写真:ショッピングフロアの通路脇で警備するSQ-2mk2
ココノ ススキノで立哨中のSQ-2mk2

 同実証は、2024年5月31日~6月17日に、ココノ ススキノの地下1階から4階で実施。操作端末に入力した文章をロボットが発話する音声アナウンス機能を活用することで、警備業務に加え、万引き対策やイベントの周知・誘導など施設の付加価値を向上させることができるかを検証した。ロボットは人の目を引くため、情報発信や注意喚起、万引きへの抑止力としての効果を期待して実施した。

検証内容と結果

1. 館内情報発信による施設の付加価値向上

 音声アナウンス機能を用いることで、イベント周知や会場誘導をロボットができるかを検証した。
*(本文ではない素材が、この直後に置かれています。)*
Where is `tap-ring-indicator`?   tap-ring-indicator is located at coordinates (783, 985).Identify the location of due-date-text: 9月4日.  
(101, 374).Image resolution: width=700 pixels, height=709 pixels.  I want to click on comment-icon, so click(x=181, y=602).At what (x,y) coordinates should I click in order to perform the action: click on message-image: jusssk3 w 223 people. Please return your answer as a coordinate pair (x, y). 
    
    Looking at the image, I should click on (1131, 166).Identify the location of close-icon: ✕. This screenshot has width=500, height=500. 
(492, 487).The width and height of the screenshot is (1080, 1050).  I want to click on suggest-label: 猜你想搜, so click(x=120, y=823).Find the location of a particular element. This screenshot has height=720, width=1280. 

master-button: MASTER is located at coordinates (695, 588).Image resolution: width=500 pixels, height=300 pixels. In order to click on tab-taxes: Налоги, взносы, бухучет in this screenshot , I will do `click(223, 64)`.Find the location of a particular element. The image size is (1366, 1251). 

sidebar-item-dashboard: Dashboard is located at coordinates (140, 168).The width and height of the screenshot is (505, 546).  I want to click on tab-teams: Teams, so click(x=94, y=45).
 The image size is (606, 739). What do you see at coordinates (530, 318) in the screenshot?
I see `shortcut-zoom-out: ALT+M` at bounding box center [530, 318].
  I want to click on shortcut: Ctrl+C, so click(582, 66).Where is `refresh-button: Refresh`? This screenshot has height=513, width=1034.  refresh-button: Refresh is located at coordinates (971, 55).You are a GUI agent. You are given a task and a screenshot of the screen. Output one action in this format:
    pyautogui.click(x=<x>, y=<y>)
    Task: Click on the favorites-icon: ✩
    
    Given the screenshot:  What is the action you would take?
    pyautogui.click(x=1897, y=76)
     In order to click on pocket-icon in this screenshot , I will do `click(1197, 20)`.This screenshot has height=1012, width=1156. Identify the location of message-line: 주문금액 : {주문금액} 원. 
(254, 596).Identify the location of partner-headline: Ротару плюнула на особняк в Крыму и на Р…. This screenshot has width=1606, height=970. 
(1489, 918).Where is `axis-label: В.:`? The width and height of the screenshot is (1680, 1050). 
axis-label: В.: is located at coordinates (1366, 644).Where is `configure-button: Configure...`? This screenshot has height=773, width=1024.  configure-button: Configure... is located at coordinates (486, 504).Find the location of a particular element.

イベント情報をロボットから流したところ、アナウンスを聞いてイベント会場に足を運んだ人もおり、情報発信の効果を認めることができた。

2. テナントスタッフ支援・万引き等の犯罪対策

 テナント前にロボットを立哨させ、万引きを警戒するアナウンスをロボットから流し犯罪対策に効果があるかどうかを検証した。テナントスタッフからは、安心感が増した、万引き警戒以外の業務に集中できたなど、肯定的な声を多く受けた。

3. 早朝・深夜の出入り口の監視

 ホテルや映画館を併設し、駅直結の複合商業施設であるココノ ススキノは、ショッピングフロアが営業していない早朝や深夜にもホテル・駅利用者が施設共通の出入り口を利用している。早朝・深夜帯にこの出入り口でロボットが立哨監視を行えるかどうかを検証した結果、監視業務を遠隔で実施できることを確認した。

4. 複数フロアでの運用

 警備員がサポートしてロボットをエレベータに載せることで、複数フロアの運用を検証した。地下1階から4階までのショッピングフロアごとに「館内情報発信」「万引き等の犯罪対策」「早朝・深夜の出入り口監視」などさまざまな役割で活用できた。
 エレベータとの連動が実現した場合は、各曜日・時間帯スケジュールごとにロボットがフロア移動し、効率的に業務を行えることになる。

警備ロボット「SQ-2シリーズ」

 SEQSENSEは、自律移動型警備ロボット「SQ-2」と、ユーザーがロボットを運用するためのクラウドシステムがセットになった警備ロボットシステム「SQ-Guard」をサービスとして提供している。

 SQ-2は、SQ LiDAR(三次元の距離情報を計測するセンサー)を搭載。広い検知範囲により、建物内部の3Dマッピング、障害物や歩行者などの発見、環境変化の検出などが可能だ。センシングの結果を自己位置の推定および経路計画にリアルタイムに反映することで、障害物や歩行者を回避しながら、安定して移動することができる。

 専用のクラウドシステムにより、遠隔からのロボットの操作(巡回・立哨・動哨)、マイクを用いた通話、入力した文章をロボットに発話させる音声アナウンスなどのロボット運用機能を提供している。これにより、巡回や立哨、周囲の人への注意喚起や問い合わせ対応など、警備員が現場で実施する業務の一部を遠隔(防災センターなど)からロボットに実行させることができる。